The entire listing below is to be reproduced exactly.
·····
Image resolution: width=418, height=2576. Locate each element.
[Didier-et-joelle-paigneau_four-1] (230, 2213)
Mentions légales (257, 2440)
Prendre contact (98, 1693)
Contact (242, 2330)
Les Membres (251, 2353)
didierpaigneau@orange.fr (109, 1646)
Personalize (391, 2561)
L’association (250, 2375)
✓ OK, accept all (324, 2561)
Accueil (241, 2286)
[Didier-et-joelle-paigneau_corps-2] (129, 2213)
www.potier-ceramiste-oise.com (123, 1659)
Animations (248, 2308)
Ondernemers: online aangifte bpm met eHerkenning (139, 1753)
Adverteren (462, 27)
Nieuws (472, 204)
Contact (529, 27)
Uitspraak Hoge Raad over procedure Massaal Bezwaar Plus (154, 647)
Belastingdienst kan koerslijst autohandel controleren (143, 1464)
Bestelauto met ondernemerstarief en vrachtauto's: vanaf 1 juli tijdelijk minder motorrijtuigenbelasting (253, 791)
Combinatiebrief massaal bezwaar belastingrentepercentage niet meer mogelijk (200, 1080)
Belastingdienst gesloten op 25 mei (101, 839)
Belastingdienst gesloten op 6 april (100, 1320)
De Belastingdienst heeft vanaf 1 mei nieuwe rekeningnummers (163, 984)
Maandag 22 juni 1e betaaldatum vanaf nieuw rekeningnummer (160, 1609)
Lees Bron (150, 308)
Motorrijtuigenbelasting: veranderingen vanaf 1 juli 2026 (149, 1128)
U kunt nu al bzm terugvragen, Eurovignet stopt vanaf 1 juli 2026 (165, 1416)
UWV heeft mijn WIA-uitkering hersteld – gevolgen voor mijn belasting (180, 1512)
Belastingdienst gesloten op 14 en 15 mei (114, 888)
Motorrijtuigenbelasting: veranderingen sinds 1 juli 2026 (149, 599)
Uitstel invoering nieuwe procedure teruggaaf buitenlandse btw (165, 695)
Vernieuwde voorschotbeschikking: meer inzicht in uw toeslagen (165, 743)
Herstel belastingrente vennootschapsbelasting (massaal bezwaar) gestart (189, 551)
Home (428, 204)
·····
* [Written answer]:
Image resolution: width=418, height=2576. Locate each element.
[Didier-et-joelle-paigneau_four-1] (230, 2213)
Mentions légales (257, 2440)
Prendre contact (98, 1693)
Contact (242, 2330)
Les Membres (251, 2353)
didierpaigneau@orange.fr (109, 1646)
Personalize (391, 2561)
L’association (250, 2375)
✓ OK, accept all (324, 2561)
Accueil (241, 2286)
[Didier-et-joelle-paigneau_corps-2] (129, 2213)
www.potier-ceramiste-oise.com (123, 1659)
Animations (248, 2308)
Ondernemers: online aangifte bpm met eHerkenning (139, 1753)
Adverteren (462, 27)
Nieuws (472, 204)
Contact (529, 27)
Uitspraak Hoge Raad over procedure Massaal Bezwaar Plus (154, 647)
Belastingdienst kan koerslijst autohandel controleren (143, 1464)
Bestelauto met ondernemerstarief en vrachtauto's: vanaf 1 juli tijdelijk minder motorrijtuigenbelasting (253, 791)
Combinatiebrief massaal bezwaar belastingrentepercentage niet meer mogelijk (200, 1080)
Belastingdienst gesloten op 25 mei (101, 839)
Belastingdienst gesloten op 6 april (100, 1320)
De Belastingdienst heeft vanaf 1 mei nieuwe rekeningnummers (163, 984)
Maandag 22 juni 1e betaaldatum vanaf nieuw rekeningnummer (160, 1609)
Lees Bron (150, 308)
Motorrijtuigenbelasting: veranderingen vanaf 1 juli 2026 (149, 1128)
U kunt nu al bzm terugvragen, Eurovignet stopt vanaf 1 juli 2026 (165, 1416)
UWV heeft mijn WIA-uitkering hersteld – gevolgen voor mijn belasting (180, 1512)
Belastingdienst gesloten op 14 en 15 mei (114, 888)
Motorrijtuigenbelasting: veranderingen sinds 1 juli 2026 (149, 599)
Uitstel invoering nieuwe procedure teruggaaf buitenlandse btw (165, 695)
Vernieuwde voorschotbeschikking: meer inzicht in uw toeslagen (165, 743)
Herstel belastingrente vennootschapsbelasting (massaal bezwaar) gestart (189, 551)
Home (428, 204)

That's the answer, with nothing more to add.